Every entry in the data below needs to be repeated exactly.

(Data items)
▬▬▬
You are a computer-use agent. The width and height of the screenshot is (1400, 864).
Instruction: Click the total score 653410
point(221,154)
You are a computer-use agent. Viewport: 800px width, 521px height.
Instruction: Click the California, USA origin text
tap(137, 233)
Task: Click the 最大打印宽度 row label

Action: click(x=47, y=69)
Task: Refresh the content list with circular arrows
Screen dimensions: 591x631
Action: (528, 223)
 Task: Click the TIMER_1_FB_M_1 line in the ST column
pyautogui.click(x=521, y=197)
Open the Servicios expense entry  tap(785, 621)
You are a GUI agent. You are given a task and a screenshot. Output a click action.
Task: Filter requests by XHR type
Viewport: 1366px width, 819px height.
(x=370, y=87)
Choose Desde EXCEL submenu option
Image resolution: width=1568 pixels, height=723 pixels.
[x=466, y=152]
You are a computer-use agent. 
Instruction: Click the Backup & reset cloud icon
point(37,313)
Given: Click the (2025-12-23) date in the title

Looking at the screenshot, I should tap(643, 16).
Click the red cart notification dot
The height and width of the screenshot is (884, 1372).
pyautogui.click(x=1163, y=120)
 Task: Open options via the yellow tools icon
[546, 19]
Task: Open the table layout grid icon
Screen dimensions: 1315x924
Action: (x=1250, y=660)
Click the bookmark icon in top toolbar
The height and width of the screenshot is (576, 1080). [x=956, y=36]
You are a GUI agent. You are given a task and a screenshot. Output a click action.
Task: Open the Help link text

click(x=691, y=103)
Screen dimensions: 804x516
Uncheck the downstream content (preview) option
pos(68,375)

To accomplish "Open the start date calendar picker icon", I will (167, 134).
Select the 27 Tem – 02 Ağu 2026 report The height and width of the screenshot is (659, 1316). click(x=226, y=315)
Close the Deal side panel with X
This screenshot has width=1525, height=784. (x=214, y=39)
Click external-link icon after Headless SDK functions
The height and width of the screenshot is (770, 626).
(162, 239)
▬▬▬
RESPONSE:
You are a computer-use agent. The width and height of the screenshot is (1400, 864).
Instruction: Click the total score 653410
point(221,154)
You are a computer-use agent. Viewport: 800px width, 521px height.
Instruction: Click the California, USA origin text
tap(137, 233)
Task: Click the 最大打印宽度 row label

Action: click(x=47, y=69)
Task: Refresh the content list with circular arrows
Screen dimensions: 591x631
Action: (528, 223)
 Task: Click the TIMER_1_FB_M_1 line in the ST column
pyautogui.click(x=521, y=197)
Open the Servicios expense entry  tap(785, 621)
You are a GUI agent. You are given a task and a screenshot. Output a click action.
Task: Filter requests by XHR type
Viewport: 1366px width, 819px height.
(x=370, y=87)
Choose Desde EXCEL submenu option
Image resolution: width=1568 pixels, height=723 pixels.
[x=466, y=152]
You are a computer-use agent. 
Instruction: Click the Backup & reset cloud icon
point(37,313)
Given: Click the (2025-12-23) date in the title

Looking at the screenshot, I should tap(643, 16).
Click the red cart notification dot
The height and width of the screenshot is (884, 1372).
pyautogui.click(x=1163, y=120)
 Task: Open options via the yellow tools icon
[546, 19]
Task: Open the table layout grid icon
Screen dimensions: 1315x924
Action: (x=1250, y=660)
Click the bookmark icon in top toolbar
The height and width of the screenshot is (576, 1080). [x=956, y=36]
You are a GUI agent. You are given a task and a screenshot. Output a click action.
Task: Open the Help link text

click(x=691, y=103)
Screen dimensions: 804x516
Uncheck the downstream content (preview) option
pos(68,375)

To accomplish "Open the start date calendar picker icon", I will (167, 134).
Select the 27 Tem – 02 Ağu 2026 report The height and width of the screenshot is (659, 1316). click(x=226, y=315)
Close the Deal side panel with X
This screenshot has width=1525, height=784. (x=214, y=39)
Click external-link icon after Headless SDK functions
The height and width of the screenshot is (770, 626).
(162, 239)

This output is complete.